NBU6.0 - there is currently a bug in scheduling: -

http://seer.support.veritas.com/docs/285529.htm

hence why people have said to set the frequency to a day. read the above alert for reference.

Lance_Hoskins
Level 6
Looks good to me!! If you're running NBU 6.0, make sure you're on MP4 otherwise you're inevitably going to have issues. As for the number of jobs, that looks good, but in my head I was expecting 10 jobs to run. It looks like the 4 I was expecting on the Exchange server ran (Sys State, C, D, E), but it apears you're one short on the FileServer (based on what I was thinking you had - Sys State, C, D (with 4 separate streams coming off of D).

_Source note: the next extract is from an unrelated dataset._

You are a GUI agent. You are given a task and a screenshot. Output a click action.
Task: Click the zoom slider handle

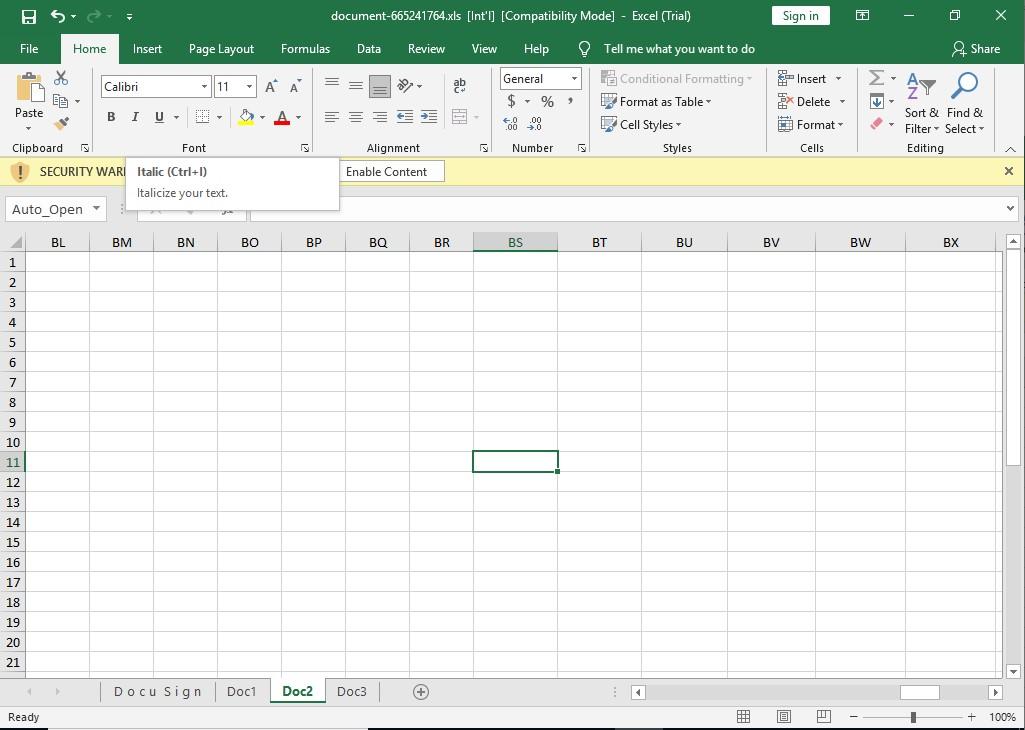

If you open each of the jobs it'll tell you what ran for each of them. Take a look and make sure everything was covered. Lastly, did everything get done in the 6 hour window or were there still things running at 6AM? Do a couple of test restores to ensure the backups worked properly and then it's off to fine tuning!

Chad_Wansing
Level 4
Your backup is only as good as your ability to restore.....before you call this one good, I'd definitely do a test restore and mount of that flat file and verify your ability to get the IS up and consistent with that kind of a backup. I didn't see if you'd said that you're shutting down the Exchange services prior to the flat file backup, but if you're not, your Exchange backups are useless. Just something to think about (I don't mean to be the harbinger of bad news...). Backups can be a tricky business, especially where DB's are concerned, and if you're not planning for them correctly, you'll find your butt in the wind at the worst possible time.